Hacker Survey: Simple Attacks Breach Systems in a Day
A security vendor survey of professional hackers finds that many are able to easily defeat “perimeter defenses” like firewalls, then pinpoint and steal critical data in less than a day.
The findings also support the conclusion that high-profile security breaches result from routine security lapses like failing to apply security patches rather than increasingly sophisticated attacks.
The survey of hackers and “penetration testers” by cybersecurity specialist Nuix found that antivirus software, firewalls and other countermeasures are “trivially easy to bypass.” The report found that most defenses can be breached and data stolen without detection in 15 hours.
Compounding the damage, the security specialist based in Herndon, Va., said most companies don’t realize systems have been breached and data stolen for months.

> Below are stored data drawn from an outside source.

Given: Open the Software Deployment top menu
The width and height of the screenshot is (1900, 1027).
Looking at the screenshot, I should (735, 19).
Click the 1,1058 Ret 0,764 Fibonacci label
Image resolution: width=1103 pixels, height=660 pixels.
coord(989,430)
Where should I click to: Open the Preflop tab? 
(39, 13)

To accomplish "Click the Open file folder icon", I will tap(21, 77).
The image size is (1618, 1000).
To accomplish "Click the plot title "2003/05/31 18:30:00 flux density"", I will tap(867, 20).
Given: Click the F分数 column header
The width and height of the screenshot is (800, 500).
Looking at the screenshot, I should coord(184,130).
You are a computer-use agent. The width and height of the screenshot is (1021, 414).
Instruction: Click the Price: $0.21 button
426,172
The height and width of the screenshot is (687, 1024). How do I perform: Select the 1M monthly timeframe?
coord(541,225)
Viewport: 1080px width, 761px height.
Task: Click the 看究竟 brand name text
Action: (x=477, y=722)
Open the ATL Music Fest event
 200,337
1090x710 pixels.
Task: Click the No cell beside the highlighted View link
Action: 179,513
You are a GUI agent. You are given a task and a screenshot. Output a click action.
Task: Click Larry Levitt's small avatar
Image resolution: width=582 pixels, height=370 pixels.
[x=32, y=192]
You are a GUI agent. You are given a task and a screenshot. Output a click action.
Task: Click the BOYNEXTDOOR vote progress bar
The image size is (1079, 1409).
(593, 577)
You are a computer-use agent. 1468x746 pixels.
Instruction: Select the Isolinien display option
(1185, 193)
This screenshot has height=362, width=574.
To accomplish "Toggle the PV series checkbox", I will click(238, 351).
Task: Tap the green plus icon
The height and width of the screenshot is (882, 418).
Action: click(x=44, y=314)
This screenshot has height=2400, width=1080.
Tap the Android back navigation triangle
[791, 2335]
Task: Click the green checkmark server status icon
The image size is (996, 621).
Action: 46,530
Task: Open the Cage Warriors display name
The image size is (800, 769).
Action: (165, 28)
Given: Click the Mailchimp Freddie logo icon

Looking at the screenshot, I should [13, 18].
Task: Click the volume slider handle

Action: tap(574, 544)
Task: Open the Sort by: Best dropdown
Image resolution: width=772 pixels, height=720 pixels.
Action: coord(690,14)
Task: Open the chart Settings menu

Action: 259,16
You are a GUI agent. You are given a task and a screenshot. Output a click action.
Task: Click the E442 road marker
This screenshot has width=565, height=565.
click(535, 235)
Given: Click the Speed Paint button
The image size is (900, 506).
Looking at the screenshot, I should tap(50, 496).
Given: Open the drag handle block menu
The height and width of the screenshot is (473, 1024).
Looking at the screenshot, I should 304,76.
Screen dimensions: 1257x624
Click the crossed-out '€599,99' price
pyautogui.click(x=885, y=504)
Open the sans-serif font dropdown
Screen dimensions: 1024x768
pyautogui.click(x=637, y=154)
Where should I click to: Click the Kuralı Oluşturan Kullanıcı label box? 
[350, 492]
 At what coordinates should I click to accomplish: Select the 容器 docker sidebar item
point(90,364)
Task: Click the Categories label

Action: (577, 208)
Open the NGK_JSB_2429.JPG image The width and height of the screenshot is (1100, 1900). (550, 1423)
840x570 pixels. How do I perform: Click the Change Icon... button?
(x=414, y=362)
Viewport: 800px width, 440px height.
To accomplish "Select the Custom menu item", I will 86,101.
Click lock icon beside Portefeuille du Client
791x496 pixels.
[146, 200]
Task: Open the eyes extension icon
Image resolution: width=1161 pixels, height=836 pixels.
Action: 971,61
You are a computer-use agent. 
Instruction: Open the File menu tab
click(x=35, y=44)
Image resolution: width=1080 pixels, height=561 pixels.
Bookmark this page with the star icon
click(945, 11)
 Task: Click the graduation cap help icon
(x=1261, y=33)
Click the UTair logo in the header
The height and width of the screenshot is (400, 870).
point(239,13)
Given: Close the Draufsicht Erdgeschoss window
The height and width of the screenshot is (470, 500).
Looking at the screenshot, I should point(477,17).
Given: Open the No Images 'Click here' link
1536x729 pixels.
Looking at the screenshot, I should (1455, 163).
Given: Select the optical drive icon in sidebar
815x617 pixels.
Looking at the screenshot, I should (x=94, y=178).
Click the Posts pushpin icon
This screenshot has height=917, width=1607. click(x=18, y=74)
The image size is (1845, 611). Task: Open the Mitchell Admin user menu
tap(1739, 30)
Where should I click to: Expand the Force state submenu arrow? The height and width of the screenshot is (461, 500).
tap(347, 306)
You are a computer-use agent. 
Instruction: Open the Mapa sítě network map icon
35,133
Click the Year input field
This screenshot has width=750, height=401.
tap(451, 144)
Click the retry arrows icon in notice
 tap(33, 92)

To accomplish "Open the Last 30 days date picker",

The report challenges the conventional wisdom that data breaches are harder to prevent because cyberattacks are becoming more sophisticated. If so, that reality raises the question of whether many attacks are the result of vulnerable legacy systems that administrators fail to patch, as in the case of last year’s massive Equifax data breach.
The Niux survey found that nearly a quarter of the hackers it interviewed said they used similar attack techniques for a year or more. “Hackers can keep using the same attack techniques because they still work,” said Chris Pogue, lead author of the report and head of services, security and partner integration ay Nuix.
“Many data breach victims believe they have suffered unprecedented and highly sophisticated cyberattacks, but they often turn out to be the result of mistakes or oversights.,” Pogue added.
Case in point was the Equifax breach. Last September, the Apache Foundation confirmed the data breach stemmed from the consumer credit reporting agency's failure to install patches to Apache Struts, an open source framework used to build Java web applications.
“When you read about data breaches in the media, the victims usually claim they suffered an unprecedented and highly sophisticated cyberattack,” the hacker survey notes. “Much later, it emerges that someone forgot to apply a security patch, or something equally simple and preventable.”
More than 80 percent of the hackers surveyed by Nuix used phishing and other “social engineering” techniques to obtain information about a target before attacking. An equal number said they use tools that are free or readily available on the Internet while employing “anti-forensic” tools and other techniques to cover their tracks. Hence, targets often do not discover for months after they have been breached.
While 93 percent said their targets only detect a breach half the time, respondents were unanimous in saying that once security perimeters are breached, “your most sensitive data is gone forever.”
The survey also shatters the myth of the teenage hacker living in a basement. Nuix found that three-quarters of respondents are college graduates and 57 percent have worked for medium-sized and large companies.